This is a guest post by Darlene Cavalier, a writer and senior adviser at Discover Magazine. Darlene holds a Masters degree from the University of Pennsylvania, and is a former Philadelphia 76ers cheerleader. She founded ScienceCheerleader.com and cofounded ScienceForCitizens.net to make it possible for lay people to contribute to science.
The world may never know for certain who sparked the idea for the current BP oil containment cap. Professor Robert Bea, from the University of California, Berkeley, however, has a strong hunch:
Six weeks ago, Robert Bea, an engineering professor at the University of California, Berkeley, received a late-night call from an apologetic “mystery plumber.” The caller said he had a sketch for how to solve the problem at the bottom of the Gulf. It was a design for a containment cap that would fit snugly over the top of the failed blowout preventer at the heart of the Gulf oil spill.
Professor Bea, a former Shell executive and well-regarded researcher, thought the idea looked good and sent the sketches directly to the US Coast Guard and to a clearinghouse set up to glean ideas from outside sources for how to cap the stubborn Macondo well.
When Bea saw the design of the containment cap lowered onto the well last week, he marveled at its similarity to the sketches from the late-night caller, whose humble refusal to give his name at the time nearly brought Bea to tears.
Whether or not this unnamed plumber will or should receive credit for this is sketchy, but this much we know: more than 300,000 ideas from the public were submitted to BP. No prize money was offered, no promises of fame. When called upon to act, YOU, the public came through. Unfortunately, this natural reaction to collaborate and act upon a crisis is, more often than not, an unnatural reaction for most organizations. A host of reasons can be cited including politics, governance, legalities, public relations, etc.
It’s high time things change, no?
As painful as the past few months have been from an ecological, economic, social, and governance perspective, there are many lessons to be learned. I’d like to address one, here: some problems are too big to leave solely to the experts.
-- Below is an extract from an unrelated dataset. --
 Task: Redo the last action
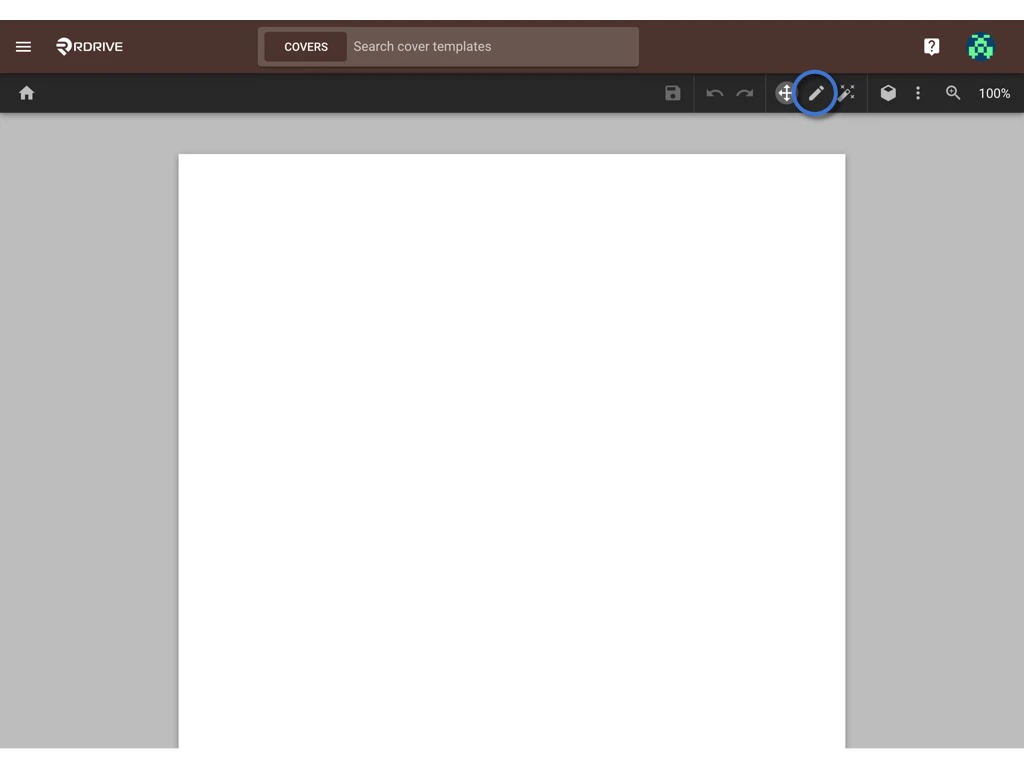[744, 93]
Earlier, on this blog, I argued for a more serious approach to solicit and vet solutions from the public. This led to several meetings and conversations with the White House, the National Academy of Engineering, the Woodrow Wilson Center for Scholars, Expert Labs, and others, including the CEO of Innocentive, Dwayne Spradlin, who has done an incredible job of crowdsourcing potential solutions.
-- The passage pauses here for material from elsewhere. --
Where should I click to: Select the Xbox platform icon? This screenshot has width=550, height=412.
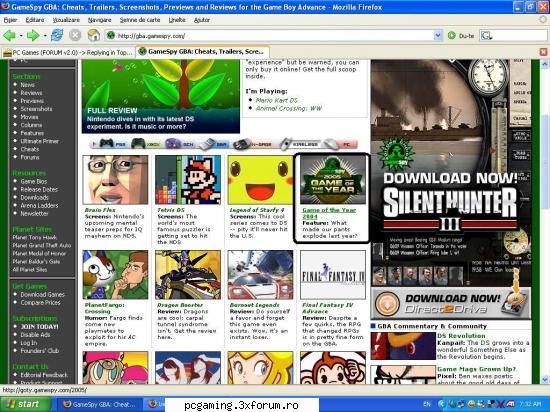coord(145,144)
The entities, referenced above, and I have formed a loose network to figure out how we might help pre-wire the system before the next crisis strikes. Ideally, this process will make it easier to tap American ingenuity and facilitate the coordination, vetting, and delivery of the best ideas into the hands of the decision makers.
Call To Action
All of this presents an opportunity for the White House to flex its muscles and take the lead in assisting and directing players in this arena. The White House has already demonstrated both passion and success in finding ways to build collaborative, public-private partnerships.
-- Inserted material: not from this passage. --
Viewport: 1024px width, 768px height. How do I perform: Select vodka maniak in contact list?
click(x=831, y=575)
Here are some practical suggestions:
The White House can ask the National Academy of Engineering to study and make recommendations for best practices (a playbook of sorts so we are better prepared in the future). However, because such reports typically take a few years to complete….
The NAE can host a public forum on this topic (soon).
Consider existing assets such as Innocentive’s technological platform to solicit and process ideas from the public.
Innocentive and Expert Labs can utilize their rapid-fire mechanisms to reach active scientists and engineers.
The Sloan Foundation’s support of the work the Woodrow Wilson Center for Scholars and Crisis Commons are doing (read on) can be expanded to support these related efforts. The Wilson Center and Crisis Commons are already at work improving upon methods to harness the collective power of volunteers who help with on-site crisis triage. Why not combine forces so these on-site “problem identifiers” can inform a distributed network of “problem solvers?”
If you have ideas, please share them here.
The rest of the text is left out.